Dreams Are More "Predictable'' Than You Think

arXiv:2305.05054v1
Originality Synthesis-oriented
AI Analysis

This addresses a potential issue for NLP tools in dream research by showing dream reports are not as unique as believed, which is incremental for improving automated analysis methods.

The study investigated whether dream reports are more predictable than other human-generated text like Wikipedia using large language models, finding that single dream reports are significantly more predictable on average, with factors like word count, gender, and visual impairment influencing predictability.

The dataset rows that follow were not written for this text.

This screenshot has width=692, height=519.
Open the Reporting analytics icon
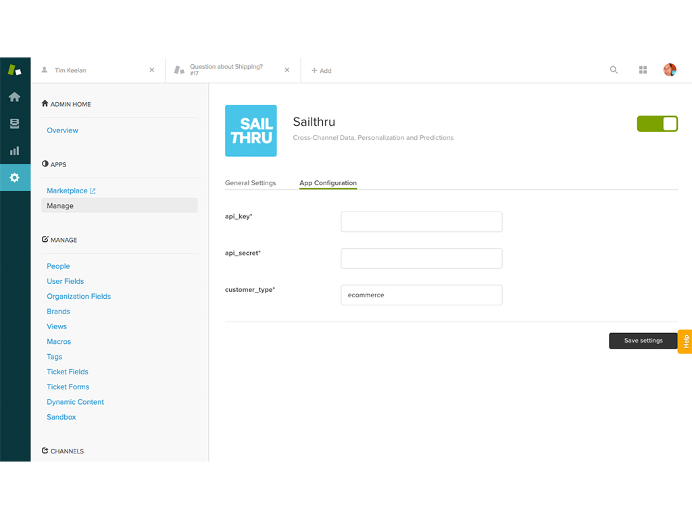(15, 151)

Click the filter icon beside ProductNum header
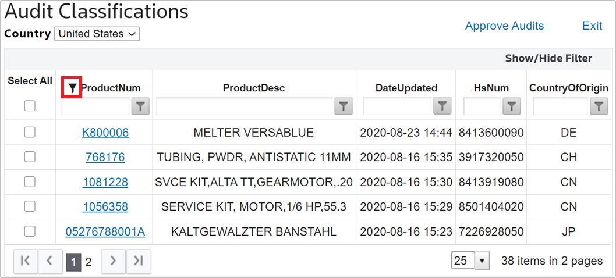[72, 88]
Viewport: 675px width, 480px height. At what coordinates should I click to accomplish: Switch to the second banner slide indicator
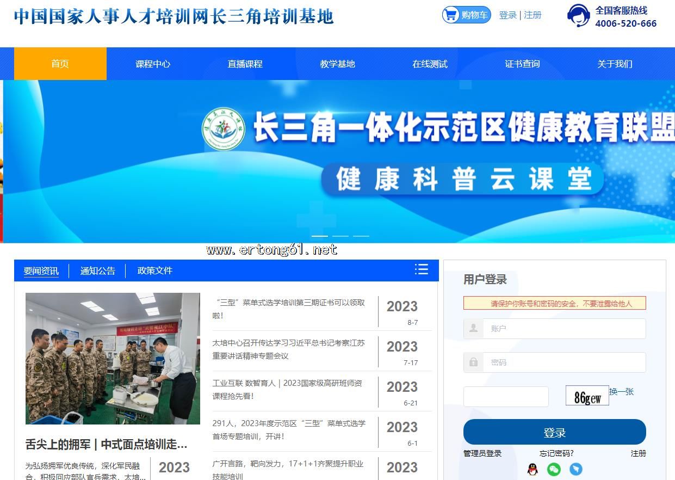click(340, 236)
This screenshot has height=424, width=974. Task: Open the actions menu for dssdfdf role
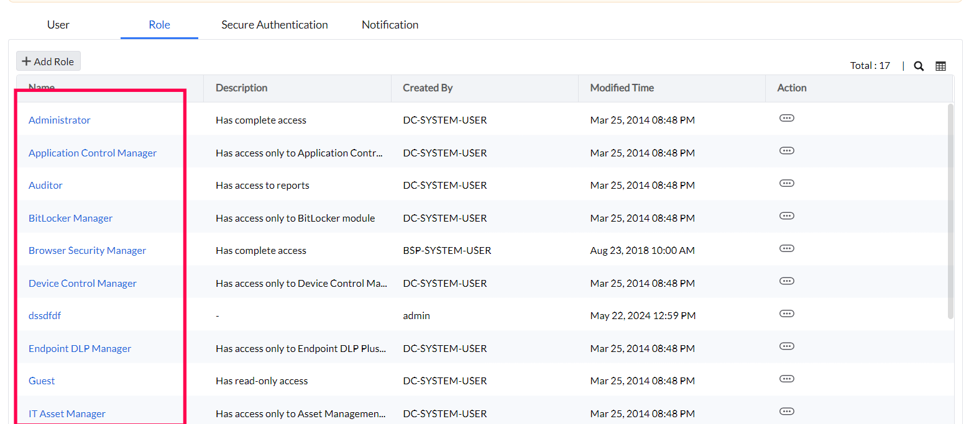click(786, 313)
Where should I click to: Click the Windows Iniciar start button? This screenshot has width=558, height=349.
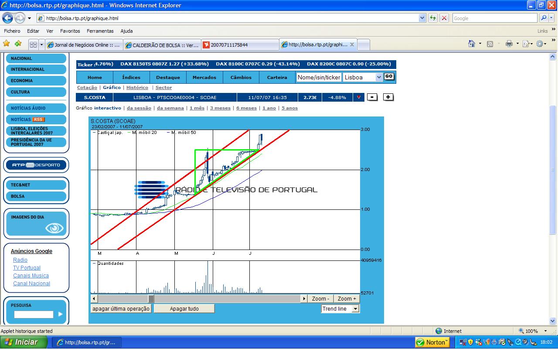pyautogui.click(x=24, y=342)
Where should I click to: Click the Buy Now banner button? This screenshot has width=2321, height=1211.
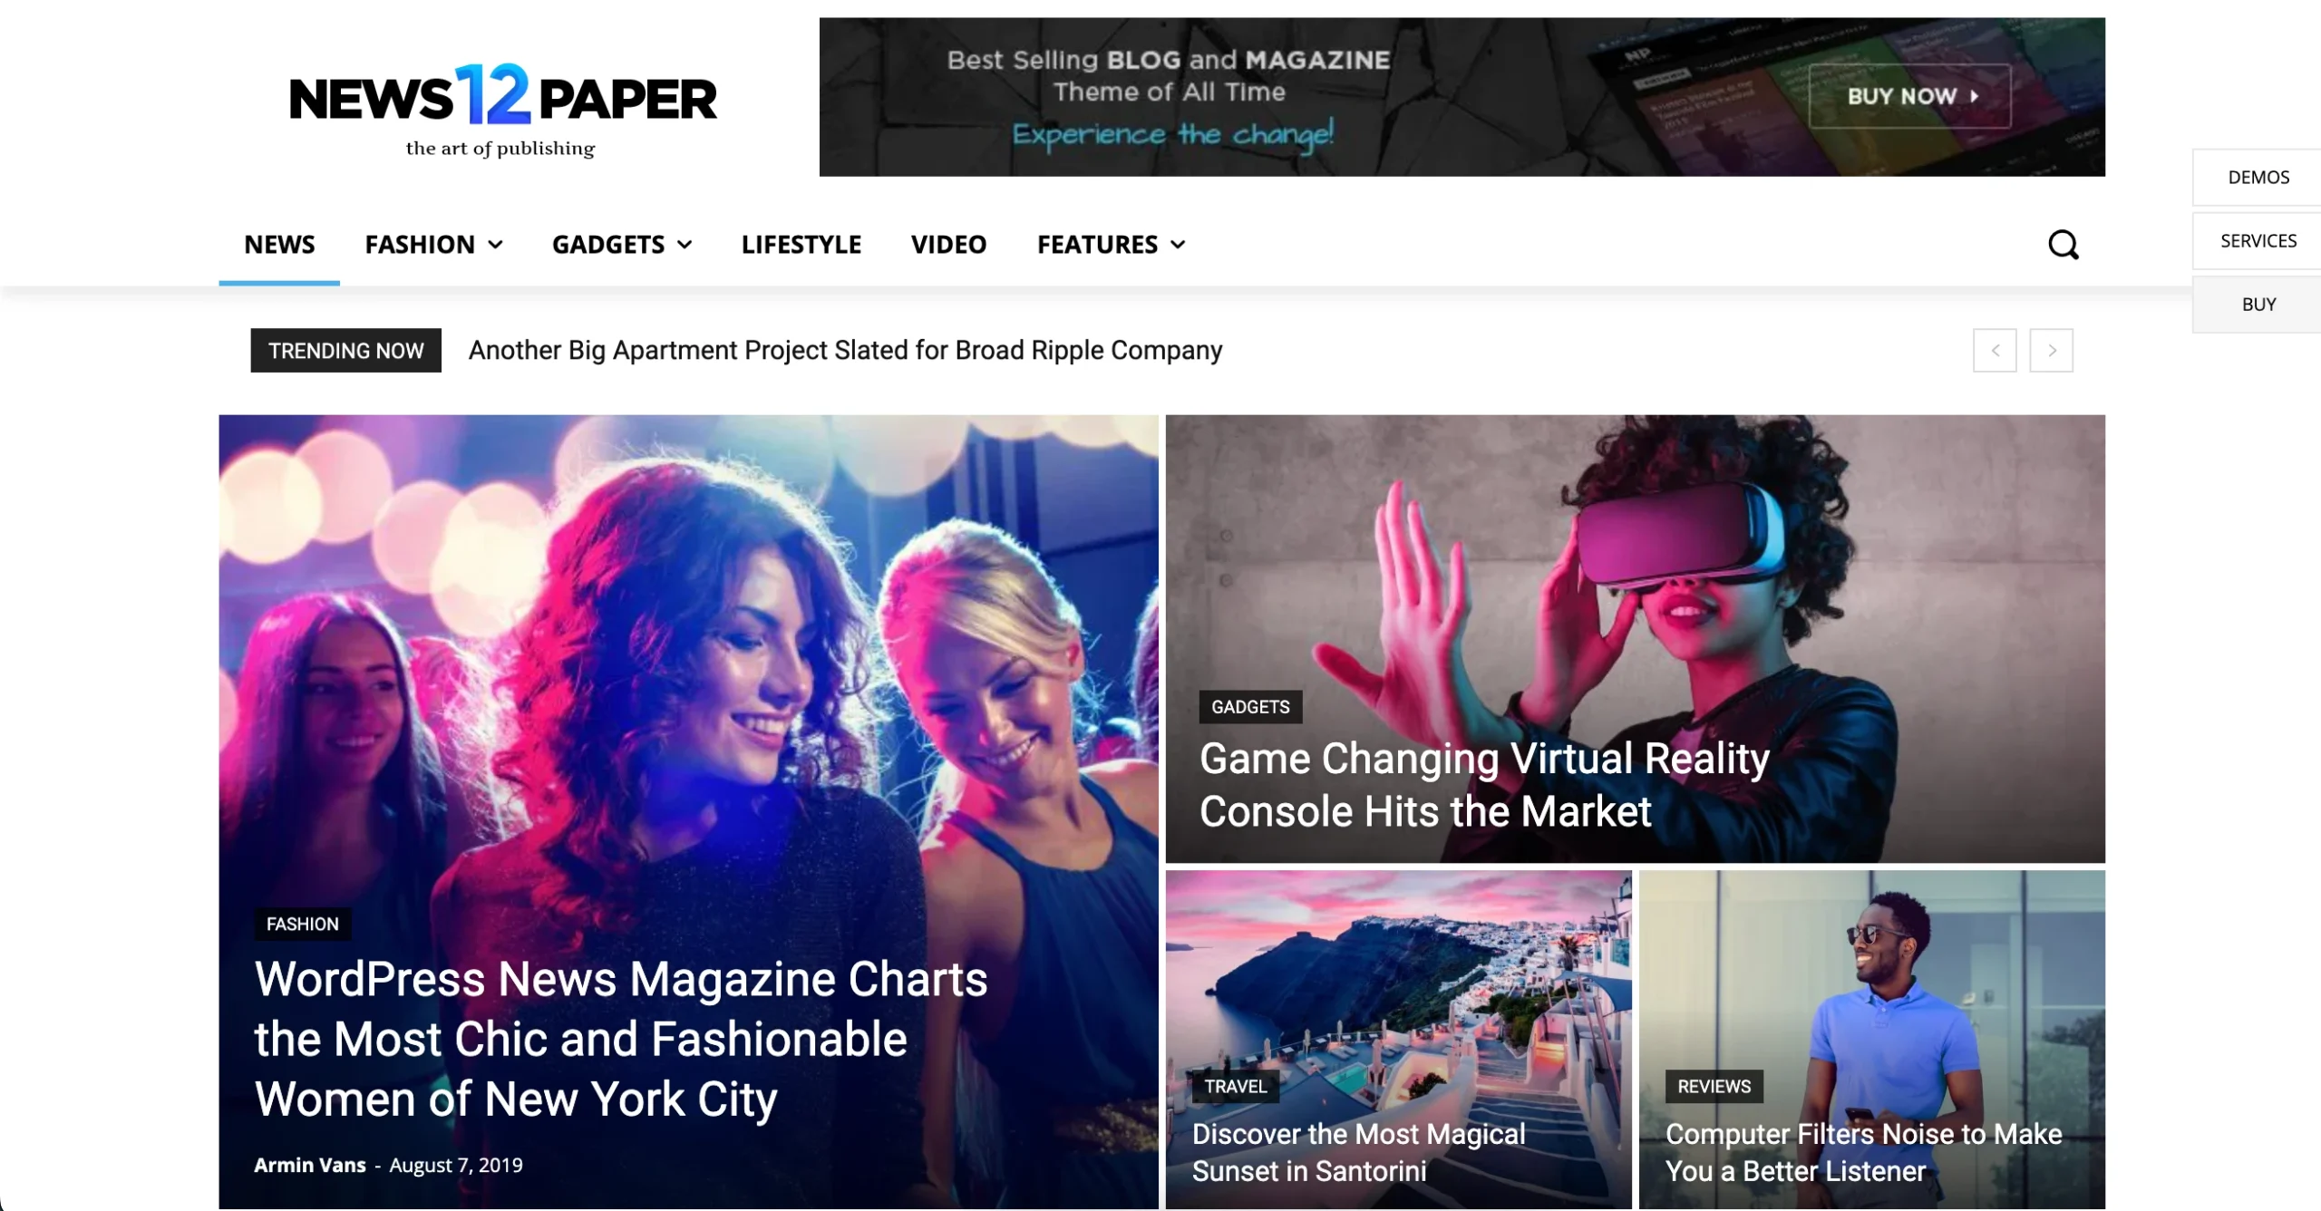tap(1910, 96)
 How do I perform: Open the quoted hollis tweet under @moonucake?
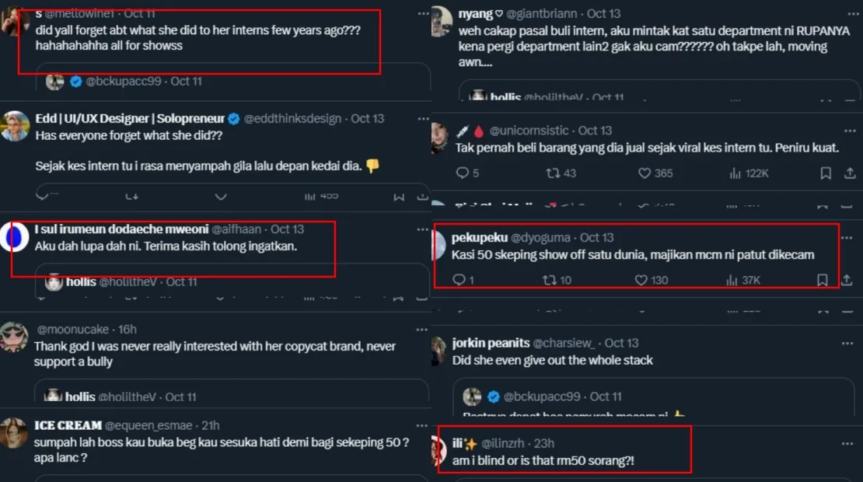(x=233, y=396)
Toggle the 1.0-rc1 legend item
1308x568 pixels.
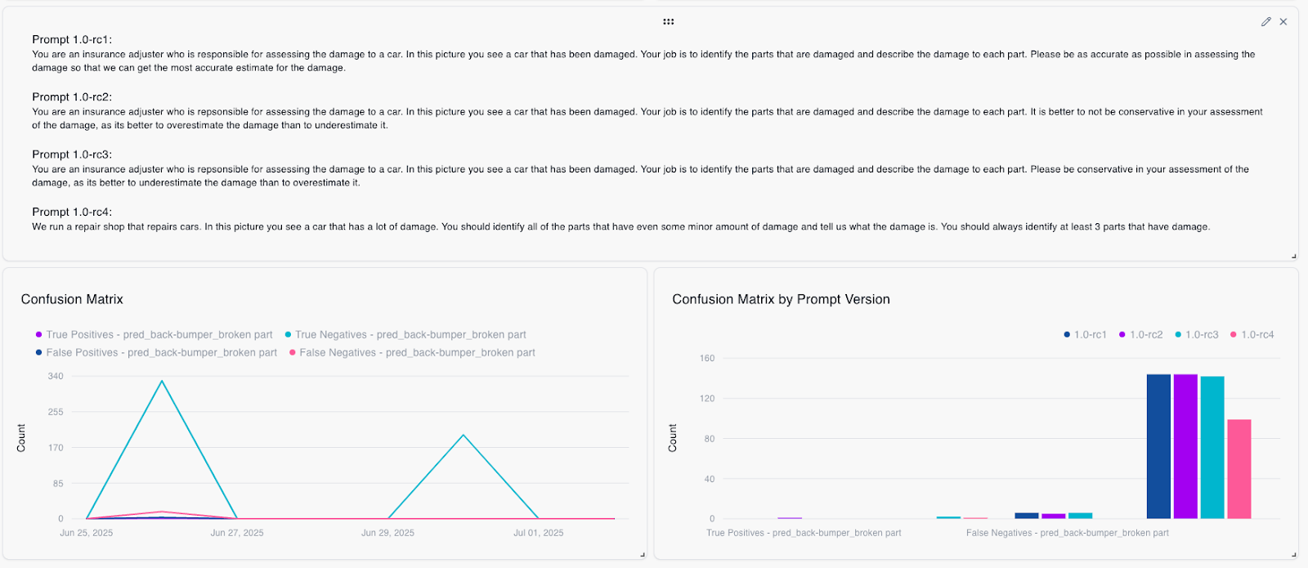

A consistent body of evidence suggests that dream reports significantly vary from other types of textual transcripts with respect to semantic content. Furthermore, it appears to be a widespread belief in the dream/sleep research community that dream reports constitute rather ``unique'' strings of text. This might be a notable issue for the growing amount of approaches using natural language processing (NLP) tools to automatically analyse dream reports, as they largely rely on neural models trained on non-dream corpora scraped from the web. In this work, I will adopt state-of-the-art (SotA) large language models (LLMs), to study if and how dream reports deviate from other human-generated text strings, such as Wikipedia. Results show that, taken as a whole, DreamBank does not deviate from Wikipedia. Moreover, on average, single dream reports are significantly more predictable than Wikipedia articles. Preliminary evidence suggests that word count, gender, and visual impairment can significantly shape how predictable a dream report can appear to the model.